La politique monétaire de la Fed a acheté une prospérité factice. Les salaires n’ont pas retrouvé leur niveau d’avant 2008 et chutent encore.

Par Simone Wapler.

Tout va très bien aux États-Unis. Les marchés financiers sont au zénith, la croissance est retrouvée, l’inflation est maîtrisée. Le déficit commercial est en passe d’être jugulé par la guerre commerciale déclarée par Trump.

Quant au déficit budgétaire, ce ne sera qu’un problème de court terme puisque les baisses d’impôts vont produire leurs effets. Tout ceci vous est relaté chaque jour par les grands médias. Gloire à la Fed, gloire à Trump, gloire à l’économie administrée.

Il y a simplement un petit os… Les salaires chutent.

Depuis la crise financière, les salaires réels ont diminué de plus de 9% aux États-Unis et les baisses d’impôts des entreprises n’ont pas été utilisées pour augmenter les salaires.

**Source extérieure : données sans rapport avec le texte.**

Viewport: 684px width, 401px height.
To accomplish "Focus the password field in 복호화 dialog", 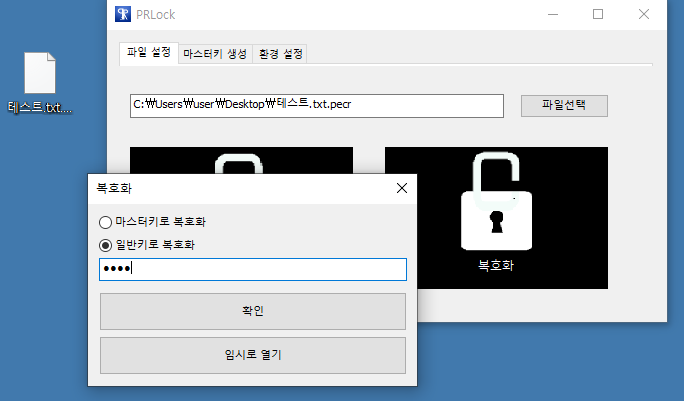I will (x=253, y=269).
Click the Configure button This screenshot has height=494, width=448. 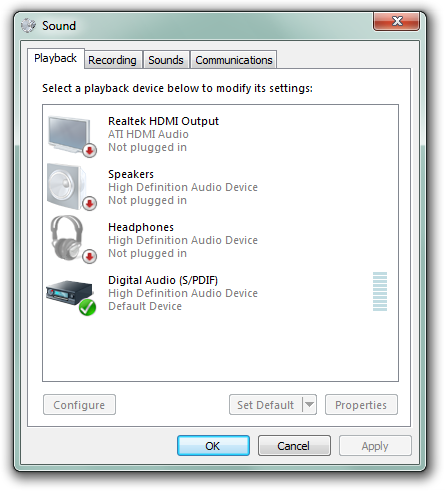click(79, 405)
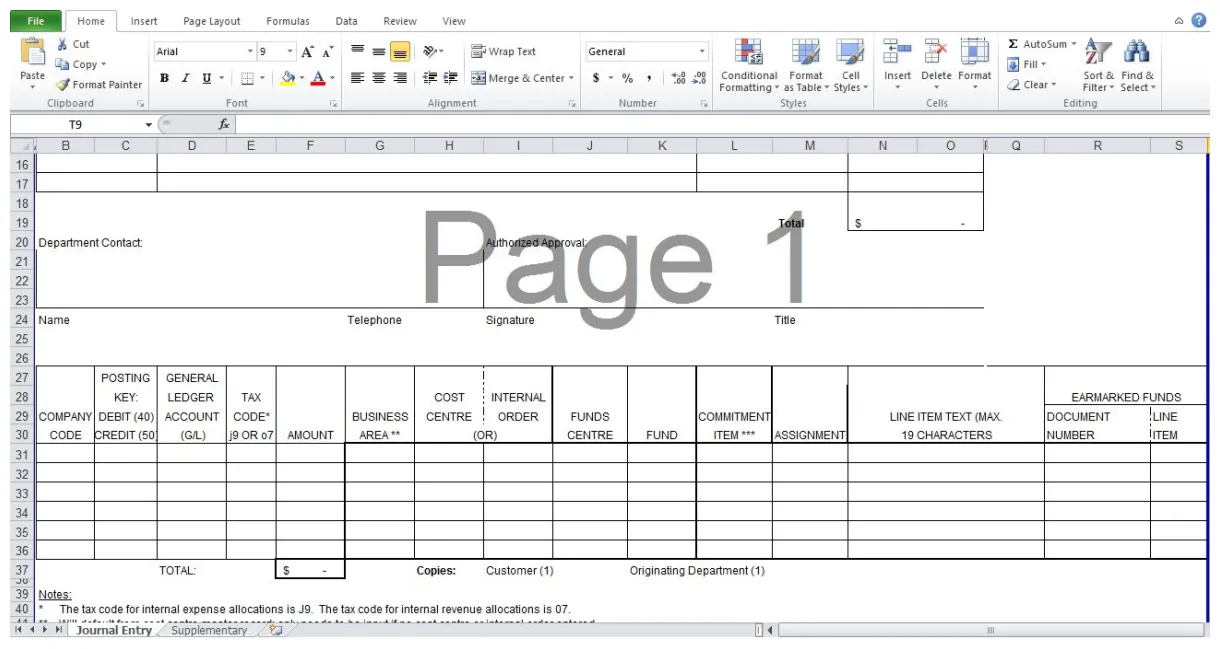Select the Format Painter tool
1220x649 pixels.
coord(97,84)
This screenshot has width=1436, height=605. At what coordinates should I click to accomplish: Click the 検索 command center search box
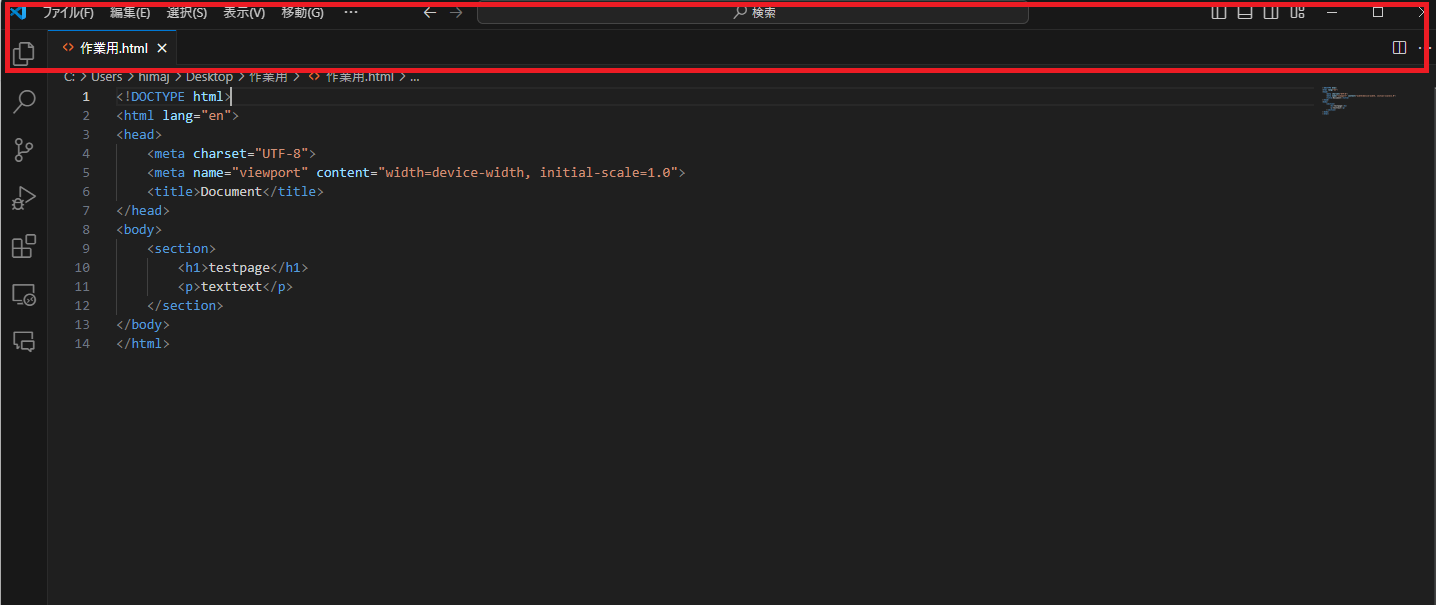coord(753,13)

Ralentissement des gains de productivité

L’argent généreusement imprimé par la Fed a-t-il alors été employé à des investissements augmentant la productivité ? Non plus : selon une étude du FMI, les gains de productivité ont ralenti depuis la période 2000 – 2007.

Mais vous savez, vous, cher lecteur fidèle, à quoi la fausse monnaie a été utilisée : à des rachats d’actions par les entreprises – ce qui explique le niveau actuel des marchés actions ; à prévenir la faillite de zombies, ce qui explique que les défauts se font rares sur le marché obligataire.

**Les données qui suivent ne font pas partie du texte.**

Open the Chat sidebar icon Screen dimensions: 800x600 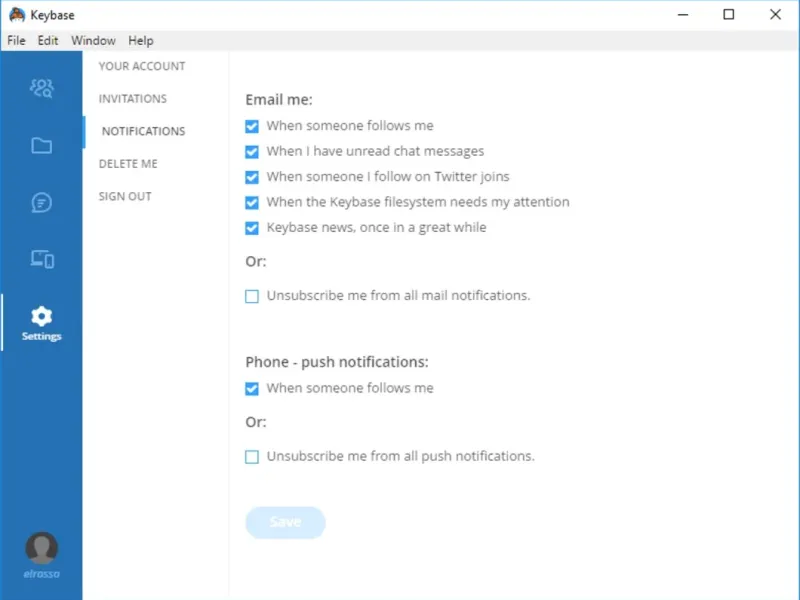click(41, 203)
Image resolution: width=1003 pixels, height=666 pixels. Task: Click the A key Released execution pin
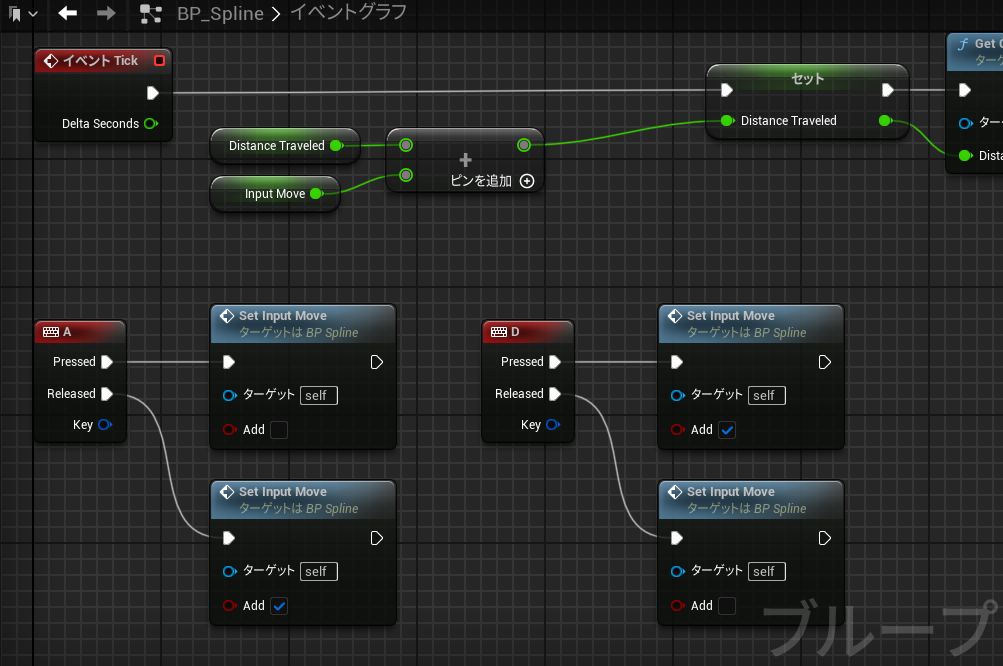[x=107, y=394]
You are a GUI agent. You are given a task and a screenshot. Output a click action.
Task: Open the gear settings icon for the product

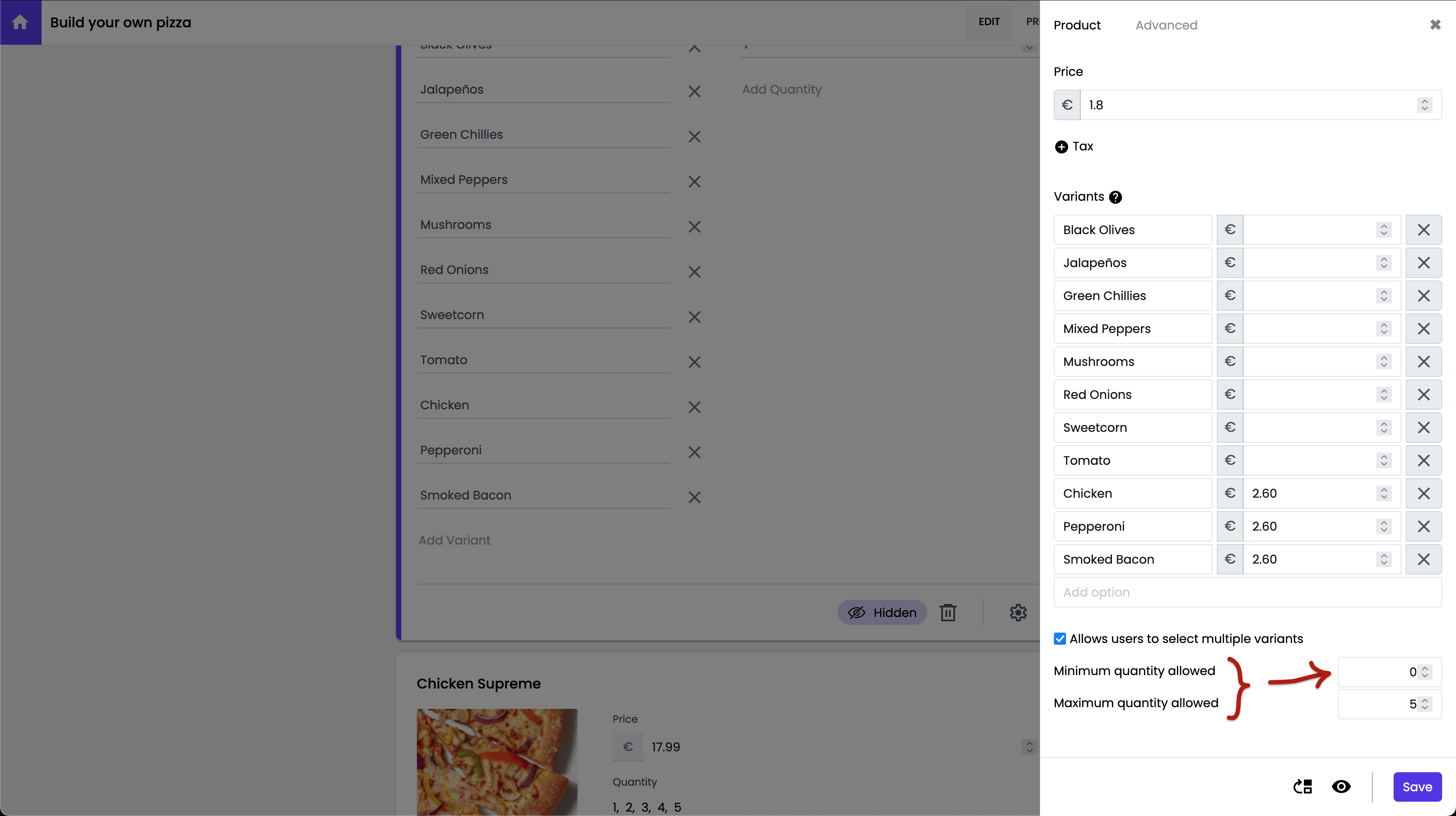1018,612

Par conséquent, les taux ne montent pas, les actions sont hors de prix, l’épargne et la prise de risque sont punies au lieu d’être justement rémunérées.

Concernant les achats d’actions à crédit, la « dette sur marge », rapportée à la taille de l’économie comme à la capitalisation des entreprises, est à un niveau jamais vu depuis… la bulle de 1929.

Cette dette sur marge représente actuellement 3,27% du PIB et 2,17% de la capitalisation.

20 000 milliards de dollars plus tard, la baisse des salaires réels, malgré des statistiques d’emploi et de chômage flatteuses, nous révèle bien que les politiques monétaires sont incapables de créer une vraie prospérité.

Les politiques monétaires créent une croissance factice, une économie Potemkine mais pas plus. La vraie prospérité se mesure en PIB par habitant, en salaire par habitant en pouvoir d’achat. Pas en fausse monnaie.